Liffey river rescue hero to get honour after 33 years
An act of incredible bravery by a lorry driver 33 years ago will finally be honoured this week.
Despite being unable to swim, Hugh Long entered the fast-flowing Liffey in Dublin city centre to save the life of a woman in danger of drowning.
After a wait of 33 years, the father-of-four will be presented with an Irish Water Safety Award for bravery at Dublin Castle tomorrow.
Hugh, now 73, was 39 when he was driving along Ellis Quay in February 1983 and a passer-by banged on his window.
She shouted that a woman had gone into the Liffey and urged Hugh to save her.
"I saw a woman in the water and she was floating downriver with the current," Hugh told the Herald.
"I can't swim, but I climbed down a ladder attached to the wall and into the Liffey.
"I waded about 20 feet towards the middle of the river. The water came up to my chest. It was freezing, and the current was very strong.
"I could see the woman floating towards me. I reached out and grabbed her."

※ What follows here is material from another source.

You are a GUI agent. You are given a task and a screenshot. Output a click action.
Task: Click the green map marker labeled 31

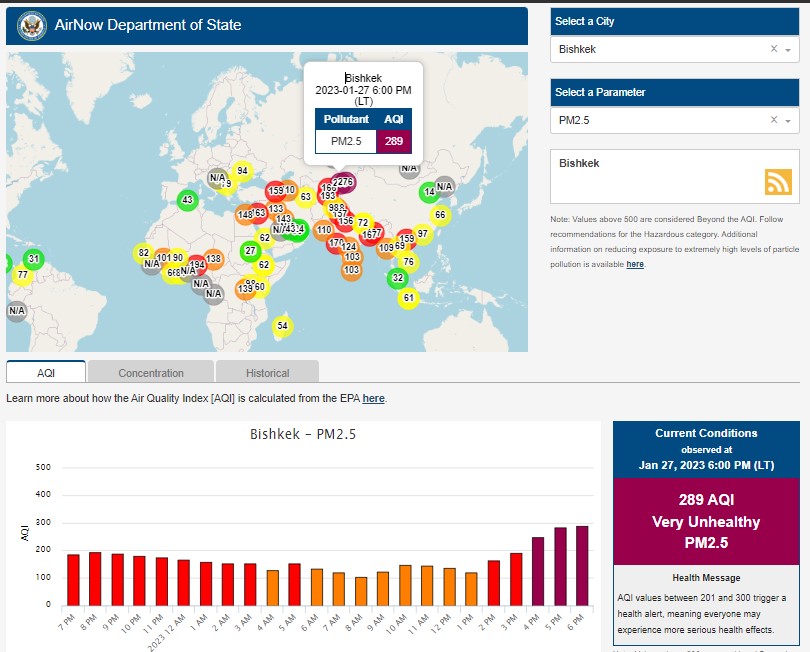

Hugh managed to drag her to the ladder and a number of men, including a garda, helped get her up the ladder with a rope to a waiting ambulance.
The woman, a Dubliner who was in her 50s, had been in a highly confused state, said Hugh.

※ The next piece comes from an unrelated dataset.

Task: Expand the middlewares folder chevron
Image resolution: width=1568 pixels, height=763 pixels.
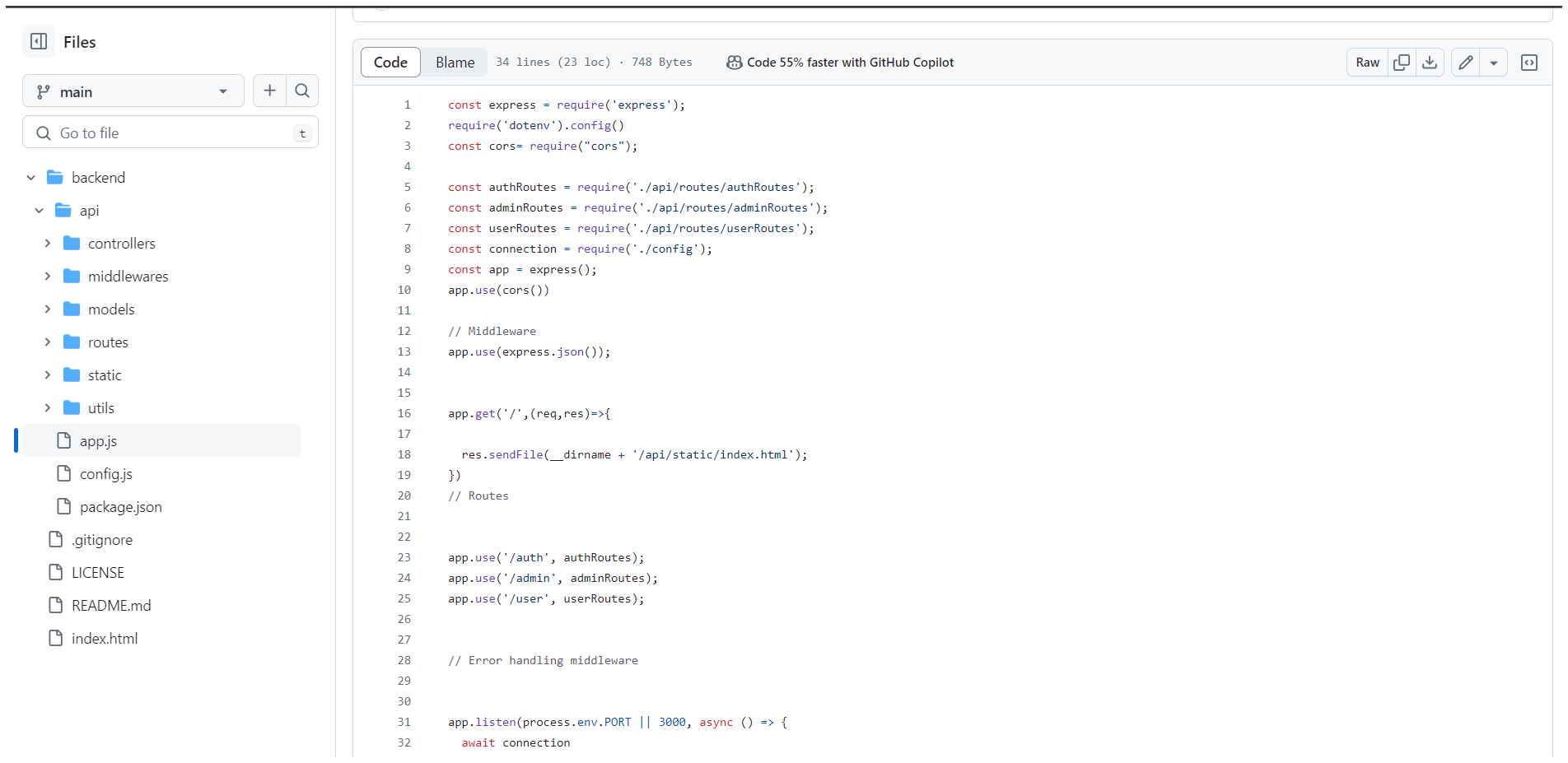Action: coord(48,277)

"I visited her later at the hospital in Grangegorman to see how she was. She didn't recognise me and I told her we met in the Liffey," said Hugh.
"She was a very nice woman and she insisted on giving me a present.
"She gave me a small black purse and there was one penny inside it. She told me it would bring me luck. I still have that penny."
The heroic rescue by Hugh was reported in the Herald, with a photo of Hugh helping the woman to safety.
Recently, he asked Irish Water Safety if it had any record of the rescue in its archives.
The association invited Hugh to its headquarters and, shortly afterwards, issued an invitation to him and his wife, Patricia, to attend tomorrow's awards ceremony.
"Patricia should be the person getting an award for putting up with me for 50 years," said Hugh.
Roger Sweeney, the deputy chief executive of Irish Water Safety, said: "We are delighted to honour Hugh's courageous act with a Rescue Appreciation Award."